Records excerpted from a collection:
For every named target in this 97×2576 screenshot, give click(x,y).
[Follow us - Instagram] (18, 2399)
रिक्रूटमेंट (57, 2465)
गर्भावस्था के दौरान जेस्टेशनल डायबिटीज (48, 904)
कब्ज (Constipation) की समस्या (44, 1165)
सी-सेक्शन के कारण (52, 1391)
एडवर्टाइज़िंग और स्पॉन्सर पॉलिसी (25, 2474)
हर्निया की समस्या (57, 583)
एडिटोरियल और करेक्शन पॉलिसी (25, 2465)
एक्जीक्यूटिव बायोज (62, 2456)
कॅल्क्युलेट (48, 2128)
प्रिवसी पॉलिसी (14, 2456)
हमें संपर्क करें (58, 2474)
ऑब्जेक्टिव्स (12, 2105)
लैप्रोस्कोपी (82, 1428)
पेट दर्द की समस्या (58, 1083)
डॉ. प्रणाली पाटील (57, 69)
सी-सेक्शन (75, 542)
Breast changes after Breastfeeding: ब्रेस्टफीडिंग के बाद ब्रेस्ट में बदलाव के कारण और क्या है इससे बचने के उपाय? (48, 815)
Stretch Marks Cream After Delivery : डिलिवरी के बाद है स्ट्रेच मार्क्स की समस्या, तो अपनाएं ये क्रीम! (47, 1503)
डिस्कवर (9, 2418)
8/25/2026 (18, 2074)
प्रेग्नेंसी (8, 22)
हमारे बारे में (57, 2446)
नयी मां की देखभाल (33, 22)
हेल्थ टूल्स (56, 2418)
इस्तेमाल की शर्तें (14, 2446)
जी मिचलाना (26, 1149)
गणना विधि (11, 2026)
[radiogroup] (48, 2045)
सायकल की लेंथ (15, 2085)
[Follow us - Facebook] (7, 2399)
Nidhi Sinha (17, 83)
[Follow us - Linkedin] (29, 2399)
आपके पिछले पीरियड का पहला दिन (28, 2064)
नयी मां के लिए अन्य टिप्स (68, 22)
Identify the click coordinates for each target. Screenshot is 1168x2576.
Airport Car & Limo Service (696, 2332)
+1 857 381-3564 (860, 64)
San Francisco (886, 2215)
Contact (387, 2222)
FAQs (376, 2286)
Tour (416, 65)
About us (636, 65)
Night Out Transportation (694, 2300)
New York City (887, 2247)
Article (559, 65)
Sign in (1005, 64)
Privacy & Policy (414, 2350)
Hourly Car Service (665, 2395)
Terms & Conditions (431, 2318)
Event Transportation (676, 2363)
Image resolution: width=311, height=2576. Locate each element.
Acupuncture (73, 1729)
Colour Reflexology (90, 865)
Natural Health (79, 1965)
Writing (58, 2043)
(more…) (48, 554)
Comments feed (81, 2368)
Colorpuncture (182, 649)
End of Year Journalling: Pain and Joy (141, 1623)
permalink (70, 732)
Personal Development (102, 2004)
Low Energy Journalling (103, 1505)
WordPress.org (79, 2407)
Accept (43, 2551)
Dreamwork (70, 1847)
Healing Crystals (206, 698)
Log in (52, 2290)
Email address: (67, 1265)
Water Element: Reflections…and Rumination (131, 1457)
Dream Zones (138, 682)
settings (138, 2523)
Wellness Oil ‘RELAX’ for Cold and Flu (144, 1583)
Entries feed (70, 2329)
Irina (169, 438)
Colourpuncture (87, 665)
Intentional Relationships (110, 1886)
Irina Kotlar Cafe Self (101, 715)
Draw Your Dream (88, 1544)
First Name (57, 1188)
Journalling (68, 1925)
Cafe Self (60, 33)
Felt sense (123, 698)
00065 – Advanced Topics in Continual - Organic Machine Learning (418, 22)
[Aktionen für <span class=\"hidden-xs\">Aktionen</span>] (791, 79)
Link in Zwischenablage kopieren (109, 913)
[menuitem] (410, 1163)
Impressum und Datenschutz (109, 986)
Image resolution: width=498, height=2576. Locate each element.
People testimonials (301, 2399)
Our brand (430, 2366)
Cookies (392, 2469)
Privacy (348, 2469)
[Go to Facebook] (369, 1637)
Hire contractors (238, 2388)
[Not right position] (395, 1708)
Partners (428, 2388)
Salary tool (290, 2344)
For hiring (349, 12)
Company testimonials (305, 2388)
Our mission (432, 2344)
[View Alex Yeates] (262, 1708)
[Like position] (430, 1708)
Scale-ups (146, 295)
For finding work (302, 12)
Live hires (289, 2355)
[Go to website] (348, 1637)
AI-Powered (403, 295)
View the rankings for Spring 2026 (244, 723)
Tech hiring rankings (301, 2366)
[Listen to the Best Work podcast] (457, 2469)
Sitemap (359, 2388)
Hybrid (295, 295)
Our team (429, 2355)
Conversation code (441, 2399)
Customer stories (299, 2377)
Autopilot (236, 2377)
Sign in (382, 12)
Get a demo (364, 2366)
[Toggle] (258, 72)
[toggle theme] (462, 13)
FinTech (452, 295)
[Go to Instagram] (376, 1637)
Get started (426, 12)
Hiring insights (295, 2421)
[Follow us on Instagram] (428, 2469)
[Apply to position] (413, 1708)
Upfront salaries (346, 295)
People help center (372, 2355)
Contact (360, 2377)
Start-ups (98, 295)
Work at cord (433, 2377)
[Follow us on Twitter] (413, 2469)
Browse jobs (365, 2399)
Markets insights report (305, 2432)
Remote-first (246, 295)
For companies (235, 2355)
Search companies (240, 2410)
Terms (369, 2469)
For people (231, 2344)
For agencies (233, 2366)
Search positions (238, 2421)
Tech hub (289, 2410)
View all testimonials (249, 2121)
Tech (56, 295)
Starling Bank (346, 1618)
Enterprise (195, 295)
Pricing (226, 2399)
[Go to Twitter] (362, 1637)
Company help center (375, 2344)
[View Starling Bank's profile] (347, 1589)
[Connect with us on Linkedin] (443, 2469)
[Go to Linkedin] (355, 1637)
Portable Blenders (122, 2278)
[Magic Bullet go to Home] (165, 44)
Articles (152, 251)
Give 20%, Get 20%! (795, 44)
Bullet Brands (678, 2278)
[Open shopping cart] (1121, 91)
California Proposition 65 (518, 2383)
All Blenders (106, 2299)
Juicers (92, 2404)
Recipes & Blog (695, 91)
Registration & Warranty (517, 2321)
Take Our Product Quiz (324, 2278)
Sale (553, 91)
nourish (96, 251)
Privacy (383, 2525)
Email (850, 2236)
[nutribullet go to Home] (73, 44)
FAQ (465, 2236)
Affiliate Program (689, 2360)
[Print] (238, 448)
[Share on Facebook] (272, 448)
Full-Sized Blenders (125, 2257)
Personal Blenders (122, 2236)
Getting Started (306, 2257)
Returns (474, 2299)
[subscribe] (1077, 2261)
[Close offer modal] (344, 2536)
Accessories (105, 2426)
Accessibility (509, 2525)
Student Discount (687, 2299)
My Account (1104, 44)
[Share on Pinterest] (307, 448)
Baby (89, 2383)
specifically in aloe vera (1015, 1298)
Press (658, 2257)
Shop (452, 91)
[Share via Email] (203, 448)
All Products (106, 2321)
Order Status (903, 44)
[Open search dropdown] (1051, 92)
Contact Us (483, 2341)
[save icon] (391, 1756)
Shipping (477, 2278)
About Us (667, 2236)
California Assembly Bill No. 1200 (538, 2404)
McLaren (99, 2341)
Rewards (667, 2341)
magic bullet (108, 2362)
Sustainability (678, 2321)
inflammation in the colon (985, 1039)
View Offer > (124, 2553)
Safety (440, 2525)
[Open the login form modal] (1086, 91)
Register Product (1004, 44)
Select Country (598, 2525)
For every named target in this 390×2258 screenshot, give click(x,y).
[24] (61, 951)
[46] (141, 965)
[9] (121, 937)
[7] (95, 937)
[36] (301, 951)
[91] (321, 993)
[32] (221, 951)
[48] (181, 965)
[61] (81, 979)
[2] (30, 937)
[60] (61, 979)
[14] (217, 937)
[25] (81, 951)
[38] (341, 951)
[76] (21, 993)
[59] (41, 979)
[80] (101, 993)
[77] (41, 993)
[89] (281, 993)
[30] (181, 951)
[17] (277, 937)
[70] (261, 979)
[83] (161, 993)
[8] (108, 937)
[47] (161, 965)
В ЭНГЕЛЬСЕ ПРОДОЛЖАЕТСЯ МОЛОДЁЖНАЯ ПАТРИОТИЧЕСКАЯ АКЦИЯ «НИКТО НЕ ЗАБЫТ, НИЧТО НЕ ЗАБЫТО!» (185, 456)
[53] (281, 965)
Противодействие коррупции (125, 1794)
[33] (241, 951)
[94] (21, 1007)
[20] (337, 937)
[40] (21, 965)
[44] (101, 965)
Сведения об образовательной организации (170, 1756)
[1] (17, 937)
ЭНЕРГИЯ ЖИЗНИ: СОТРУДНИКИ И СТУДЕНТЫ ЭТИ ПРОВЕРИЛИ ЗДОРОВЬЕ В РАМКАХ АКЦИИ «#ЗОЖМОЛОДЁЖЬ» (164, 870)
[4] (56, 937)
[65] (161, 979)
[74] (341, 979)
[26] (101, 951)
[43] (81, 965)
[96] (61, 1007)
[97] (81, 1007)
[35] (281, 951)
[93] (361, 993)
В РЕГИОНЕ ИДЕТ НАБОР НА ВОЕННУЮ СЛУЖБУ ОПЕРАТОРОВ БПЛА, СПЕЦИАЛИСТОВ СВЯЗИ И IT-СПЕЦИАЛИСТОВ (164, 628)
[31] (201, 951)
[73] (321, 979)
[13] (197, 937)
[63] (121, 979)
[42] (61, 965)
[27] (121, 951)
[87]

Work to be completed: Beginning with the line that has "Colorpuncture (182, 649)" and ending with the line that has "Image resolution: width=498, height=2576.", set down the lines above exactly and include no others.

Answer area:
Colorpuncture (182, 649)
End of Year Journalling: Pain and Joy (141, 1623)
permalink (70, 732)
Personal Development (102, 2004)
Low Energy Journalling (103, 1505)
WordPress.org (79, 2407)
Accept (43, 2551)
Dreamwork (70, 1847)
Healing Crystals (206, 698)
Log in (52, 2290)
Email address: (67, 1265)
Water Element: Reflections…and Rumination (131, 1457)
Dream Zones (138, 682)
settings (138, 2523)
Wellness Oil ‘RELAX’ for Cold and Flu (144, 1583)
Entries feed (70, 2329)
Irina (169, 438)
Colourpuncture (87, 665)
Intentional Relationships (110, 1886)
Irina Kotlar Cafe Self (101, 715)
Draw Your Dream (88, 1544)
First Name (57, 1188)
Journalling (68, 1925)
Cafe Self (60, 33)
Felt sense (123, 698)
00065 – Advanced Topics in Continual - Organic Machine Learning (418, 22)
[Aktionen für <span class=\"hidden-xs\">Aktionen</span>] (791, 79)
Link in Zwischenablage kopieren (109, 913)
[menuitem] (410, 1163)
Impressum und Datenschutz (109, 986)
Image resolution: width=498, height=2576. Locate each element.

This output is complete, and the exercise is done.